> _Selected extract_:

Alternatively, $400 per year is the value of public subsidy from publicly-owned land to private car owners who get `free’ on-street parking. In short from the car-less to the car owners.
Alternative Uses of Road Space
The economic idea of opportunity cost is important here. Opportunity cost is value of the next best alternative. The next best alternative to road space might be renting it out. So for instance an urban US freeway that destroyed blocks of extant development when it was built has an opportunity cost associated with the value of that real estate.
So the question arises as to what other uses could be made of the road; for if there were no other uses, you might as well store cars for free. Here are several other uses that could be considered to replacing a parking lane:
Park or parklet,
Paid parking, via meters,
Shared car parking (rented to the car sharing company),
Shared bike parking (rented to the station-based or dockless bike sharing company),
Taxi or ride-hailing stand,
Shared scooter parking (rented to dockless scooter sharing company),
Food truck or ice cream vendor,
Road for moving motor vehicles (a parking lane could be another moving lane),
Sold off for development.
The last item deserves some discussion. Consider that our road with two parking lanes (one on each side) is maybe 10 or 12m wide (~32 to 40ft). This is wider than some houses are long. The city could in principle retain the sidewalks and sell off the roadbed for townhouses or single family homes. Given the houses are already serviced by alleys, and so long as not all roads were sold off, some roads could be. An illustration of this is the Milwaukee Avenue in Seward in Minneapolis, as shown in the figure. You will see there is no paved street in front of the houses. This could be tightened up further or realigned should there be demand.
This is not appropriate for every street. However, (1) there are places this can be done, where roads are in excess and housing scarce, and (2) this illustrates that land currently used as asphalt to store and move cars has value, and that houses have value even in the absence of streets for cars in the front.
There are always excuses — utilities may need to be relocated, fire trucks would need to go slower down narrower sidewalks. But these excuses can be overcome, there are numerous examples of narrow paths that function as roads.
Note: 1 are = 100 m² and 1 hectare (ha) = 10,000 m²
Typically each car is in use 1 – 1.5 hours per day, and parked for the remainder. In the previous section, we considered parking, the `remainder,’ in this section we look at the time in motion.

> _Recorded data_:
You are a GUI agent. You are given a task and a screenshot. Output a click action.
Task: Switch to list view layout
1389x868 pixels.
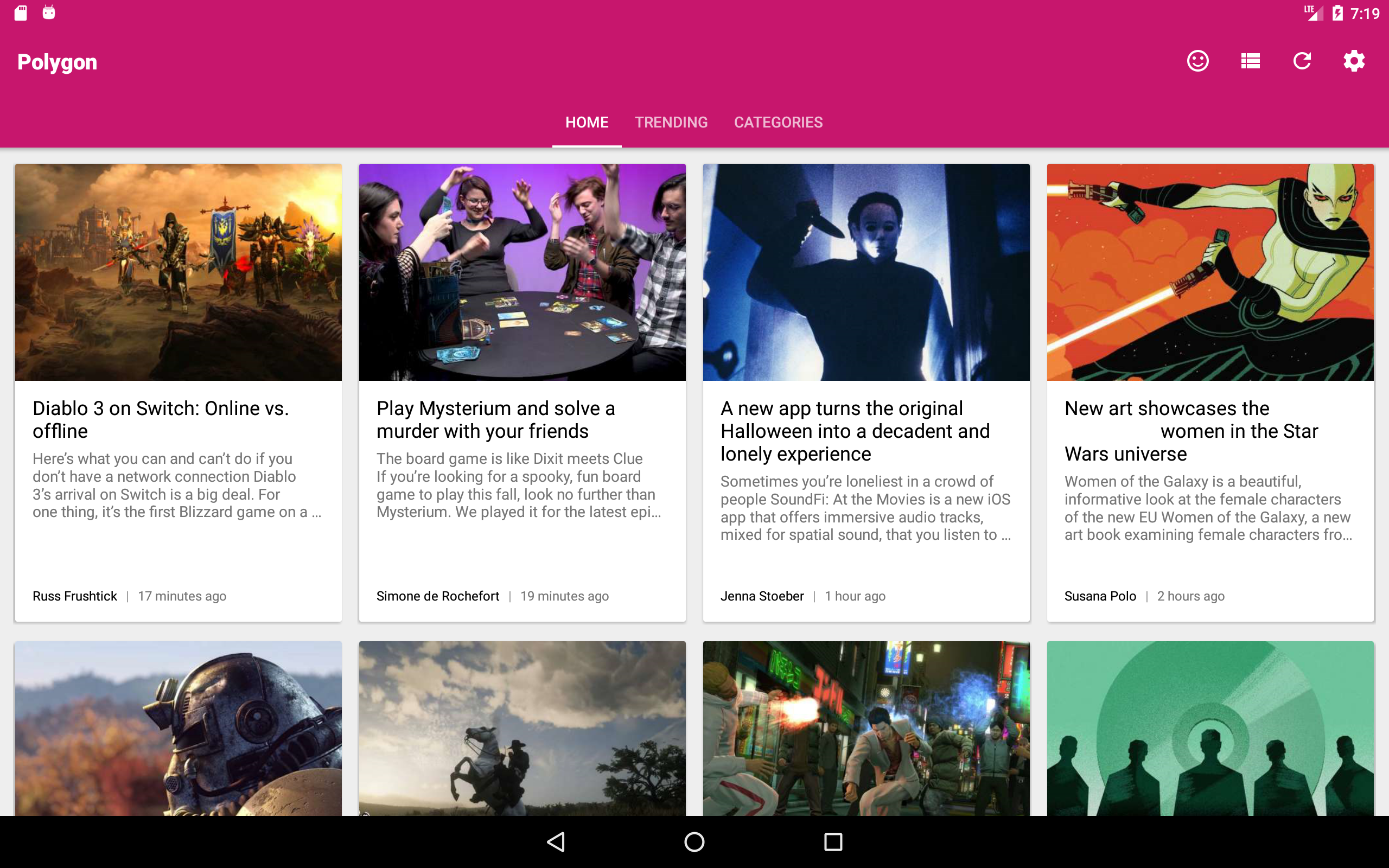point(1250,60)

> _Instructions_:
**A)** In the passage on road space and parking, reproduce word for word the part that opens with the words containing "Note: 1 are" and closes with "time in motion.".
**B)** According to the passage on road space and parking, how many hours per day is a car typically in use?
**C)** Continue the passage on road space and parking, carrying it on past its final sentence.

> _Responses for each task_:
**A)**
Note: 1 are = 100 m² and 1 hectare (ha) = 10,000 m²
Typically each car is in use 1 – 1.5 hours per day, and parked for the remainder. In the previous section, we considered parking, the `remainder,’ in this section we look at the time in motion.

**B)** 1 to 1.5 hours per day.

**C)**
When in use, the car is occupying not simply its area (the 10m² = 2m x 5m), but also is preventing the use of other space around it. On a freeway with a capacity of 1800 vehicles per hour traveling at a freeflow speed of 100 km/h, (i.e. just before the speed and flow drop due to congestion sets in) there is a critical density of 18 vehicles/km.
18 vehicles per km is 55.5 meters per vehicle. Lane width is 3.65 meters, so the area occupied is 202 m². Let’s round to 200 m². Each moment a car is in use, it is using 200 m², on which it should pay rent. So for an hour a day, this is 720,000 m² s or 72 ha s. (The meter-squared by second (or hectare second) is a new unit of measurement (a time-volume) that needs a catchier name).
It is the density that is the relevant number here, since vehicles are occupying space that we are charging rent for in this thought experiment. Though they are moving, and so the space they are occupying moves with them, there is always some space being occupied for the duration of their travel. Each of those vehicles per hour is occupying a moving window of space.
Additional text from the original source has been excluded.